***** Data *****

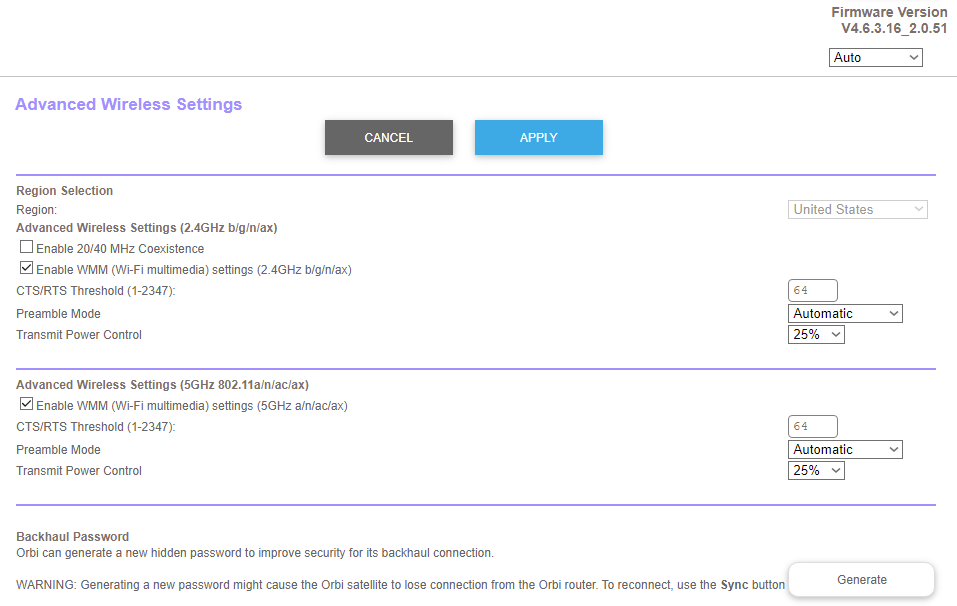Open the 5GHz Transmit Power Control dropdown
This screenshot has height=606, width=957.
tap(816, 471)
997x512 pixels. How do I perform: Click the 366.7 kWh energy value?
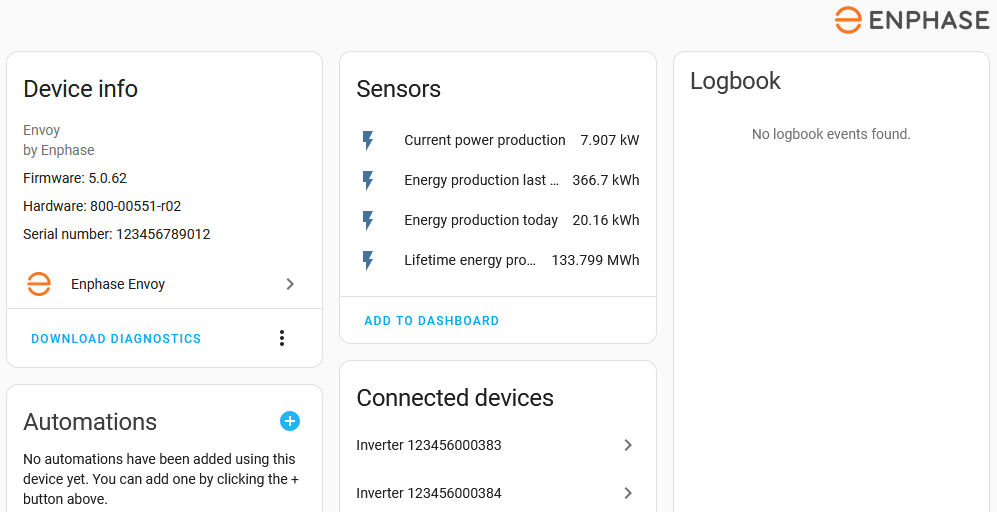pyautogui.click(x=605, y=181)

*****

Your task is to set down exactly the lines that run from the line holding "997x512 pixels. How" through the close of the entries, including both ends. Pictures stay out.

=== Solved problem ===
997x512 pixels. How do I perform: Click the 366.7 kWh energy value?
pyautogui.click(x=605, y=181)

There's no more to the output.